At my university COMP2402 is a course about data structures and algorithms. The class revolved around Pat Morin’s book Open Data Structures; it is an excellent read. While the book has good summaries at the end of each chapter, many of my classmates thought it would be good to have a single sheet containing all of the big-O and big-Omega runtimes for the various operations we can apply to data structures.

Creation

I chose LaTeX as it’s my preferred way to typeset documents.
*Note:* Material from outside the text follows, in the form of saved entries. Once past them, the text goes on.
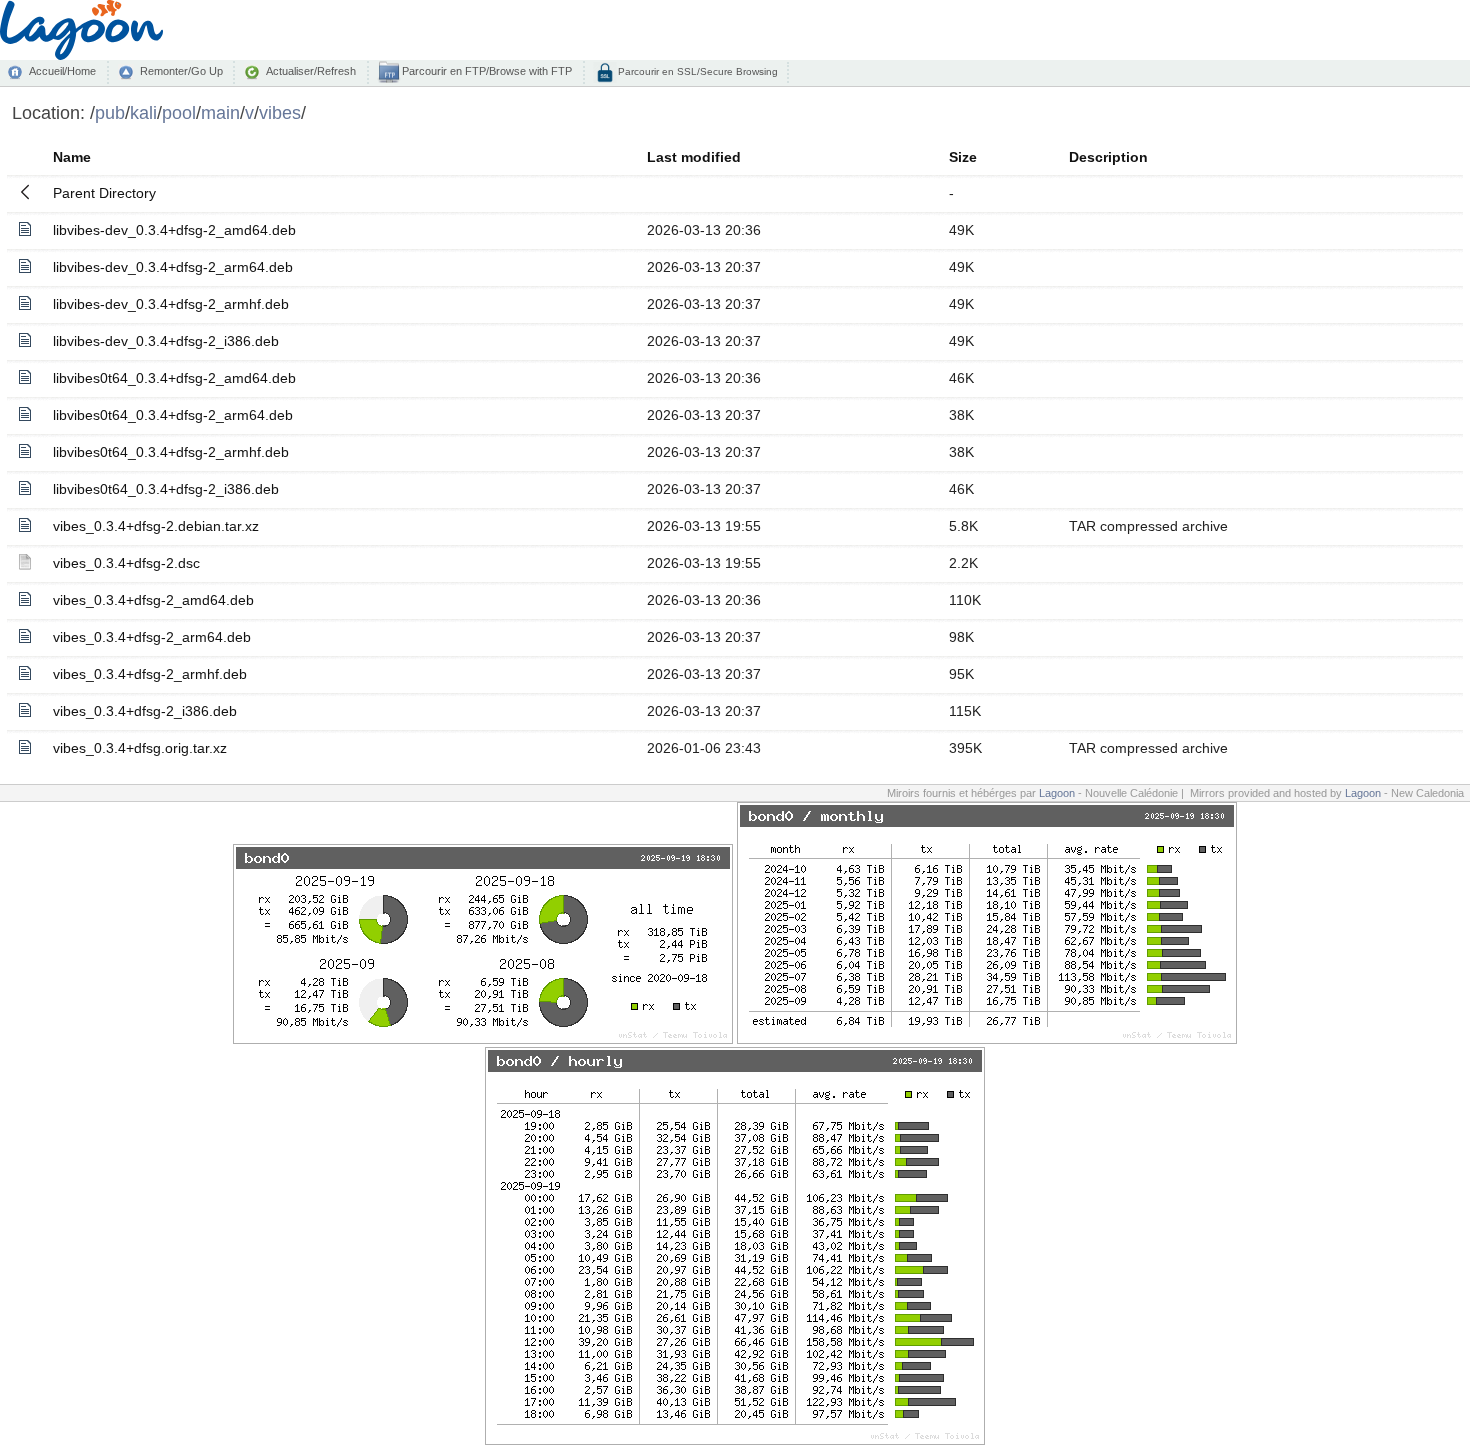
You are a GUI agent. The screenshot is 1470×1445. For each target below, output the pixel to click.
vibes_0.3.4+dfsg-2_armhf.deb (150, 674)
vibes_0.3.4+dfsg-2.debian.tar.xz (156, 526)
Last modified (694, 157)
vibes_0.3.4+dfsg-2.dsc (126, 563)
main (220, 112)
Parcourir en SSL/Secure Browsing (696, 71)
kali (143, 112)
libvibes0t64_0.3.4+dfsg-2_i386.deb (166, 489)
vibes (280, 112)
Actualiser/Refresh (311, 71)
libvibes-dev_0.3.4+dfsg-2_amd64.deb (174, 230)
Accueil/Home (62, 71)
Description (1108, 157)
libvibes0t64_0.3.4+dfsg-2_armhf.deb (171, 452)
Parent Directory (104, 193)
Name (72, 157)
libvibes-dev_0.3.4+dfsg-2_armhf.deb (171, 304)
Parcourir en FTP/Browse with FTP (485, 71)
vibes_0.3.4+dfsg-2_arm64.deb (152, 637)
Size (963, 157)
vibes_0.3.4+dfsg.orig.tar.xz (140, 748)
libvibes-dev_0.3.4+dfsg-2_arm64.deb (173, 267)
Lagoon (1057, 793)
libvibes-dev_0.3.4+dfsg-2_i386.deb (166, 341)
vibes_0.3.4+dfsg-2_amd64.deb (153, 600)
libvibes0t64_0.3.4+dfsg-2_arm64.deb (173, 415)
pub (110, 112)
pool (179, 112)
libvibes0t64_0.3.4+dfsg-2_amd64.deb (174, 378)
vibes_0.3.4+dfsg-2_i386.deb (145, 711)
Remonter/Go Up (181, 71)
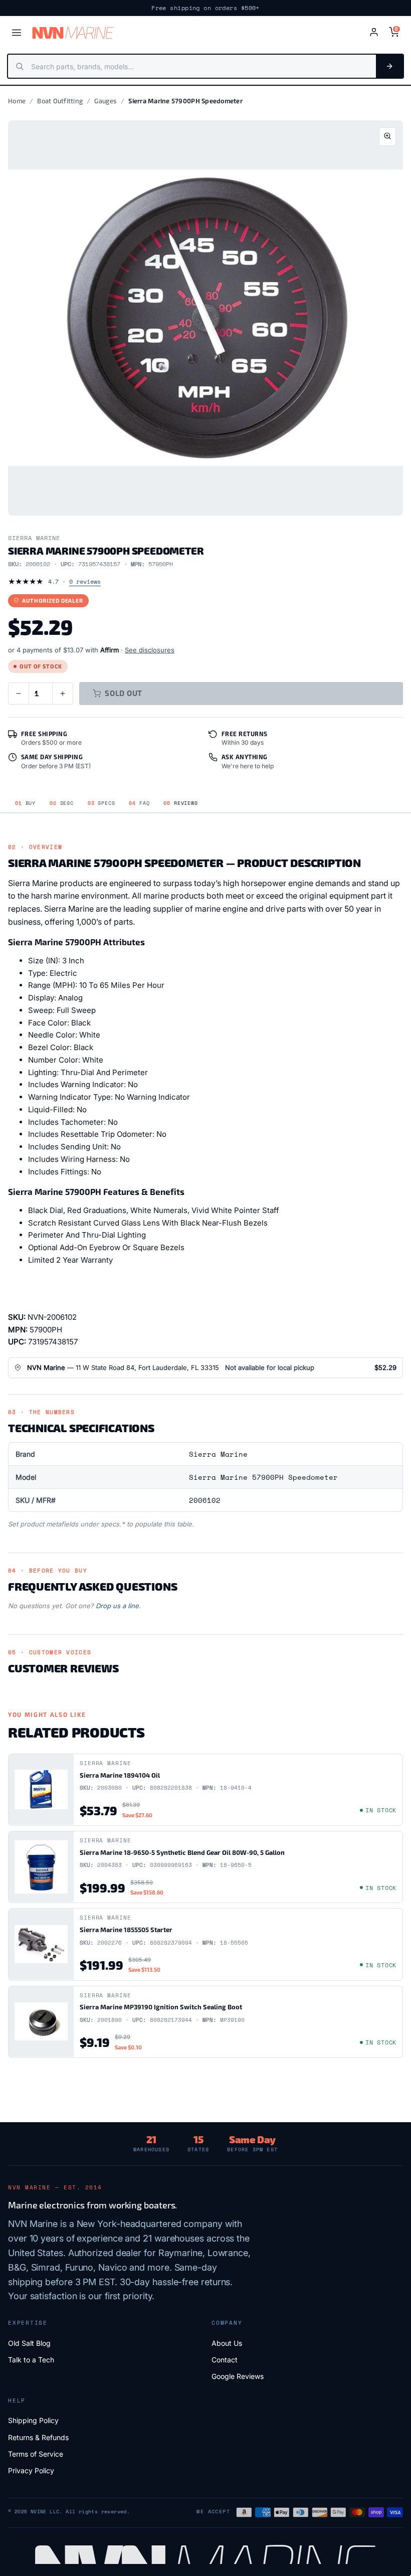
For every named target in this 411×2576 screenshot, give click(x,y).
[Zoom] (387, 136)
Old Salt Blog (29, 2343)
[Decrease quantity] (19, 693)
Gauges (105, 101)
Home (17, 101)
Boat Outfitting (60, 101)
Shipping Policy (33, 2420)
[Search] (389, 66)
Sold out (123, 693)
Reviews (180, 803)
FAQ (139, 803)
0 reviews (85, 581)
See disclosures (149, 650)
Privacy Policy (31, 2470)
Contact (225, 2359)
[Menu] (16, 32)
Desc (62, 803)
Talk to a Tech (31, 2359)
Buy (25, 803)
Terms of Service (35, 2454)
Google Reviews (238, 2376)
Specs (101, 803)
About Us (227, 2343)
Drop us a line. (118, 1606)
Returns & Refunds (38, 2437)
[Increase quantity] (63, 693)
Also, being able to use macros (through newcommand) will save me a lot of typing when it comes to the repetitive stuff.

%% Big O runtime macros
\newcommand{\Onminusi}{$\mathcal{O}\left( 1+n-i \right)$}
\newcommand{\Oconst}{$\mathcal{O}\left( 1 \right)$}
\newcommand{\Oonepmin}{$\mathcal{O}\left( 1 + \min{i,n-i} \right)$}
\newcommand{\Oonepi}{$\mathcal{O}\left( 1+i \right)$}
\newcommand{\Ologn}{$\mathcal{O}\left( \log\left( n \right) \right)$}
\newcommand{\Onlogn}{$\mathcal{O}\left( n \log\left( n \right) \right)$}
\newcommand{\Oquad}{$\mathcal{O}\left( n^2 \right) $}

% Omega
\newcommand{\Omeganlogn}{$\Omega\left( n \log\left( n \right) \right)$}
\newcommand{\Omegalogn}{$\Omega\left( \log\left( n \right) \right)$}
\newcommand{\Omegan}{$\Omega\left( n \right) $}

% Theta
\newcommand{\Thetanlogn}{$\Theta \left( n \log (n) \right)$}
\newcommand{\Thetann}{$\Theta \left( n^2 \right)$}

This is going to greatly simplify making tables, as I won’t have to re-type every single symbol declaration for each row and column of the table. Also, if I decide to change the theme or the style of these symbols, I only have to change them in one location.

For creating the tables themselves I used tabularx as it provides dynamically sized columns. Because I want this to look fairly neat, I wrapped each table in a minipage. This way I can easily move them around and make the layout nice and symmetrical.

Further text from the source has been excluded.